In Ordinum Pietas Grotius declared that Lubbertus' position against Vorstius was merely a smokescreen for him to discredit the States of Holland. Grotius attacked Lubbertus and the Counter-Remonstrants for resisting Vorstius' appointment as following anti-Melanchthonianism and abandoning hopes of unity. He declared that Lubbertus was upset with the States because of their toleration of the Remonstrants (and their Erastianistic opinions), thereby presenting all of Lubbertus' actions against Vorstius as motivated merely from frustration over the toleration shown to the Remonstrants by the States of Holland.

Noting how Grotius had pulled outside elements into the debate over Vorstius, Festus Hommius wrote to Lubbertus on 8 November 1613, warning him that Grotius might have a hidden agenda behind linking these elements to the Vorstius case, "if Lubbertus reacts to everything, he will antagonize King James and the English bishops [who liked the Remonstrants view on State supremacy]."

One of the people who incited Lubbertus to write a response to Grotius's Ordinum Pietas was Johannes Althusius (whom Grotius oddly claimed as influential in his own thought).

In February 1614, Lubbertus, calling Ordinum pietas by Grotius "arrogantia", attacked its reasoning in Responsio Ad Pietatem Hugonis Grotii. Lubbertus and many of his fellow Counter-Remonstrants saw Grotius' multiple quotations and "display of academic erudition" as sophistry, though Grotius saw them as necessary to meet "thereby the scholarly expectations of his time." Lubbertus disputed Grotius competence to consider religious matters since he was a legal expert rather than a trained theologian. Grotius often focused on issues of procedure in the early Church rather than theological content.

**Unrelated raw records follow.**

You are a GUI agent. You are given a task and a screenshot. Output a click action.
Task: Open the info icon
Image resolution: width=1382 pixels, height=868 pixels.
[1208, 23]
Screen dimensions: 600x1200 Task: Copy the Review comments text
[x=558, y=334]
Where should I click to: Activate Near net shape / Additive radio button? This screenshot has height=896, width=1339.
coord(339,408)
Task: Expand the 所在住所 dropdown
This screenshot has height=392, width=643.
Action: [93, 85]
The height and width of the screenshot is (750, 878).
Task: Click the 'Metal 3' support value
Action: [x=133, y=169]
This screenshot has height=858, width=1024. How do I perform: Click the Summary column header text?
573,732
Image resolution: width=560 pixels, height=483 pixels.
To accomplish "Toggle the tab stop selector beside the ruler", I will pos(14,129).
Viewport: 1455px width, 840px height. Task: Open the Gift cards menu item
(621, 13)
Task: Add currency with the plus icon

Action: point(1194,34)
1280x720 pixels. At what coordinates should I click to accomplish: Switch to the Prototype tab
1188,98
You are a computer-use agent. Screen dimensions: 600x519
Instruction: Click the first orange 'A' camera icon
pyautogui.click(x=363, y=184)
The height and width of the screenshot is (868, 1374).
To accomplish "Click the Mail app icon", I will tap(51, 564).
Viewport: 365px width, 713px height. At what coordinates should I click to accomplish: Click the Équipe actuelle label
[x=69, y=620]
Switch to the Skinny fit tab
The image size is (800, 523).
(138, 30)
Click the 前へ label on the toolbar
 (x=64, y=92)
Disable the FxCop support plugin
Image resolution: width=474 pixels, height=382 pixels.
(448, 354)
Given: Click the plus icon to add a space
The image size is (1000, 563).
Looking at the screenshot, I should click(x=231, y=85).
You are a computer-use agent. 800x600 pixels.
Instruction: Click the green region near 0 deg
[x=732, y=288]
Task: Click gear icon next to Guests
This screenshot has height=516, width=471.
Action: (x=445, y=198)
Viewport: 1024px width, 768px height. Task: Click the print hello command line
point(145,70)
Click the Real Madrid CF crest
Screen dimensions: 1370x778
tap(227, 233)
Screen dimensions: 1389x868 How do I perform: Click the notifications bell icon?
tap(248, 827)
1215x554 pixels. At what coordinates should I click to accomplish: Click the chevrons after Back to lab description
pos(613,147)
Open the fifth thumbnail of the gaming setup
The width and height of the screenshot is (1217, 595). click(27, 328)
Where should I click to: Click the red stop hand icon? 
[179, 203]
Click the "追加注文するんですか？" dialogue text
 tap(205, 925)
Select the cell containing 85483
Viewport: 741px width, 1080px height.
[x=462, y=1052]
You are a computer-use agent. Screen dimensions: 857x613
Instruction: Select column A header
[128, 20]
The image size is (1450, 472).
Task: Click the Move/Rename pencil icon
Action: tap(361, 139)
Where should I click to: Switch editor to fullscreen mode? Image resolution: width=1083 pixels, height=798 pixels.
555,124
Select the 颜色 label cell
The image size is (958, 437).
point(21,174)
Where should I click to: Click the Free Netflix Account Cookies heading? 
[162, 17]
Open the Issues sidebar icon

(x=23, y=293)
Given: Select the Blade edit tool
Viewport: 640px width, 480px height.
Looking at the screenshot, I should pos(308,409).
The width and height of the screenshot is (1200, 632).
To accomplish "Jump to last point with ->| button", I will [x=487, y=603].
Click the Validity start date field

Grotius had pointed out that the Anabaptists in Friesland were tolerated and Lubbertus and his supporters were not against toleration as a concept. Historian Hans W. Blom summarizes Lubbertus' view on tolerance, stating that he held one must accept toleration "because a person cannot be forced to believe against his own convictions, and...because there are times and circumstances that make tolerance a matter of practical necessity. ...[but this] did not include the freedom to make thoughts public. The public sermon leaves no room for heterodoxy. One cannot be a heretic with heretics and at the same time recognized by the orthodox as orthodox." Lubbertus accused Vorstius of using deceit to attain a position with the appearance of orthodoxy in order to covertly slip heretical works and ideas into his lesson plans.

Lubbertus called Grotius's selection of quotes from Church Fathers "unfortunate", joining Johannes Bogerman (another Ordinum pietas critic who wrote against it in his Annotationes) in feeling Grotius was disregarding the original context of the quotations to apply them to the current controversy. Lubbertus did not use as many sources as his opponent in his response to Grotius, basing his arguments "mainly on a collection of the acts of councils and a number of quotations of Augustine, and using Stephanus' Thesaurus for broader ancient material". In response to Lubbertus' book, Grotius anonymously published Bona Fides Sibrandi Lubberti in late 1614.

==Later life==
Lubbertus was married to Truicken van Oosterzee (c. 1550-1625).
He died in Franeker on 10 January 1625.